What happens to your retirement fund benefits when you die?

The first few months after losing a loved one can be traumatic. To lessen the impact of this stress, it’s important that you and your family understand the complex process behind retirement fund claims should you die before retirement, says Allan Gray’s Sonja Smit.

Whether you are a member of a retirement annuity, a pension fund or a provident fund, you’ve probably nominated at least one person to receive what you’ve saved up should you die before you retire. But what many people don’t know is that this does not guarantee that those people will receive the money.

“When members die prior to retirement, the purpose of the money they’ve saved up changes from provision in their retirement years to provision for their dependants,” says Sonja Smit, who is responsible for processing death claims at Allan Gray.

She explains that retirement products are governed by the Pension Funds Act. “Every retirement fund has a board of trustees, which is responsible for making sure the fund is well governed and that members’ best interests are protected,” she asserts. “One of the roles of the trustees is to ensure that a member’s benefits are distributed fairly if they die before they retire.”

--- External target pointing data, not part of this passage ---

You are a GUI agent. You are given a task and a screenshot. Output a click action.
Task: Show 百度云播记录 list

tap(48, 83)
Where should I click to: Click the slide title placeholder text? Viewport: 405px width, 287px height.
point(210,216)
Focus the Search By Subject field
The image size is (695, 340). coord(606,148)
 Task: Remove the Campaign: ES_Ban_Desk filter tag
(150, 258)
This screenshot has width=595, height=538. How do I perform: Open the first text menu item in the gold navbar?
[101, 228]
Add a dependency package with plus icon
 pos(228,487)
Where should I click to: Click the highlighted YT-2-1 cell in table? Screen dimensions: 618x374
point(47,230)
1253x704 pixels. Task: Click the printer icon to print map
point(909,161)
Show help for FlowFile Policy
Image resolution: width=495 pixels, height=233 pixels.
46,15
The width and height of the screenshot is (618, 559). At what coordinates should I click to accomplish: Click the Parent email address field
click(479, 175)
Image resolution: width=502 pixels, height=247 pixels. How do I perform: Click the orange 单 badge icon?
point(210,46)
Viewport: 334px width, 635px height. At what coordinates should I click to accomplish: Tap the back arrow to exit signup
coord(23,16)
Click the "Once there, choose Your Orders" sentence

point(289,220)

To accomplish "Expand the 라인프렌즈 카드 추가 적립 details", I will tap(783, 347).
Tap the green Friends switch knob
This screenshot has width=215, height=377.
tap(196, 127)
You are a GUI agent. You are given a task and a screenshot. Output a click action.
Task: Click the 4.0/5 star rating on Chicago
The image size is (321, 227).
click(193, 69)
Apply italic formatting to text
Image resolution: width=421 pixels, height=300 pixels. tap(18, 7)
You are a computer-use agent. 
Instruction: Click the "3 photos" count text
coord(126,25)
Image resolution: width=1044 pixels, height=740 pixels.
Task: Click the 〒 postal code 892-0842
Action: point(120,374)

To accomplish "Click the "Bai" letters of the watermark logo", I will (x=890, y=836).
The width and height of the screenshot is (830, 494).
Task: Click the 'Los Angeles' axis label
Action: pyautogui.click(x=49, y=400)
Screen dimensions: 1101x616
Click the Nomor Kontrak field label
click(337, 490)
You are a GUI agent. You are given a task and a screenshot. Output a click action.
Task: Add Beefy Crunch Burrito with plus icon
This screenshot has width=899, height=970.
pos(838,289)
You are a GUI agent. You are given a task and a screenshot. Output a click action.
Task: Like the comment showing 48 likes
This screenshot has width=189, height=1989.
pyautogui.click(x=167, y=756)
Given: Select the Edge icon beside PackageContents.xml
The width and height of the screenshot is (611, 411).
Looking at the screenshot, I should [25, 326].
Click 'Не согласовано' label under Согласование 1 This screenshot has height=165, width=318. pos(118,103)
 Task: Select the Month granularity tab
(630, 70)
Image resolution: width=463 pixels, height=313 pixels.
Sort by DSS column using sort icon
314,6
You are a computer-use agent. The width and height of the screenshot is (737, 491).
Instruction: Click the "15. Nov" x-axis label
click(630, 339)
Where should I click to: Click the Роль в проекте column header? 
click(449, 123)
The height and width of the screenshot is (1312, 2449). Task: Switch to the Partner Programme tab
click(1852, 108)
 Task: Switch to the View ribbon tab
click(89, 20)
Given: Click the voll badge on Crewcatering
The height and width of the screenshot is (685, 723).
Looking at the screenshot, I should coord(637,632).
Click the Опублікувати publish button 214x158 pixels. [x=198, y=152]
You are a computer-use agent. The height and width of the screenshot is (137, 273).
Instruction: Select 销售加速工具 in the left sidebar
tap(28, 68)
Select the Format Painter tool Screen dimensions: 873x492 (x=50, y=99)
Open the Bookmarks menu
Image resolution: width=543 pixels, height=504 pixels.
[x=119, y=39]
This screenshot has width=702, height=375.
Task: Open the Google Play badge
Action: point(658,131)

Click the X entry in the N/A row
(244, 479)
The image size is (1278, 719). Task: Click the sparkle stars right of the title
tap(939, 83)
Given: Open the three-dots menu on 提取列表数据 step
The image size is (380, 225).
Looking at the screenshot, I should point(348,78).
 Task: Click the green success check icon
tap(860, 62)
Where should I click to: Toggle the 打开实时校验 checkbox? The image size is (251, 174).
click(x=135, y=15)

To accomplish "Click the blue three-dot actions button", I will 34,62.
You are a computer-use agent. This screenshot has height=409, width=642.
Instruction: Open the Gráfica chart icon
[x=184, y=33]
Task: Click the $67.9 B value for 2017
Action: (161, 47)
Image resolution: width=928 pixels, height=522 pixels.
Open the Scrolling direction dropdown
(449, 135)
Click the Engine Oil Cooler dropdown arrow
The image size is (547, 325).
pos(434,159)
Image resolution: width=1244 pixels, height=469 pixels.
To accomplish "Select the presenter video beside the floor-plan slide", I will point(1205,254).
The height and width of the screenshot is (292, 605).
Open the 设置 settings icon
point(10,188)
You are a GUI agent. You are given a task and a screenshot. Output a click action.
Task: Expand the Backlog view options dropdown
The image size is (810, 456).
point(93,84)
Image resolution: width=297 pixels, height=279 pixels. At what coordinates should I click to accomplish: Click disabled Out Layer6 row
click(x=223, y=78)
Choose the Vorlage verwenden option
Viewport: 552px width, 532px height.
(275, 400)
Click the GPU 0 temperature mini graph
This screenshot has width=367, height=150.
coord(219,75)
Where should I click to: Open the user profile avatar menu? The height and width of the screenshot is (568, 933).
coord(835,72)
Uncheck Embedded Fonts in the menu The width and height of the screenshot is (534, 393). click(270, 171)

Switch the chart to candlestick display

Who qualifies as a dependant?

According to the Pension Funds Act, the trustees of your retirement fund must decide who will receive the benefits and one of the determining factors is their level of dependence on you, the member. “Dependants could be spouses, which includes permanent life partners, children of all ages, including legally adopted children, anyone proven to have been financially dependent on the member at the time of their death and anyone entitled to maintenance, such as former spouses,” says Smit. It could even include those who may in the future have become financially dependent on you if you hadn’t died, such as a child born after your death.

Make sure your nominations are up to date

While the trustees will conduct their own investigations after you die, they will take your wishes into consideration. “It’s vital that members provide their fund with comprehensive details of their family circle and nominees and keep the details up to date,” states Smit. “This will make the task of the trustees much easier and hopefully speed up the process.”

Smit adds that a member may nominate any natural person, trust or legal entity in writing to be considered by the trustees when they allocate the death benefit, but they may not nominate their estate. “The fact that a party qualifies as a dependant, or was nominated, doesn’t entitle them to receive all or a part of the death benefit,” she says. “However, it does mean that they must be considered by the trustees when distributing the funds.”

 How long does the process take?

“Trustees have up to 12 months to complete their investigation,” explains Smit. This is why she believes it’s crucial that members ensure their loved ones are provided for in the immediate aftermath of their death. “It’s worthwhile considering a product like a tax-free investment or endowment, which can provide liquidity to your dependants while the retirement fund process is wound up,” she concludes.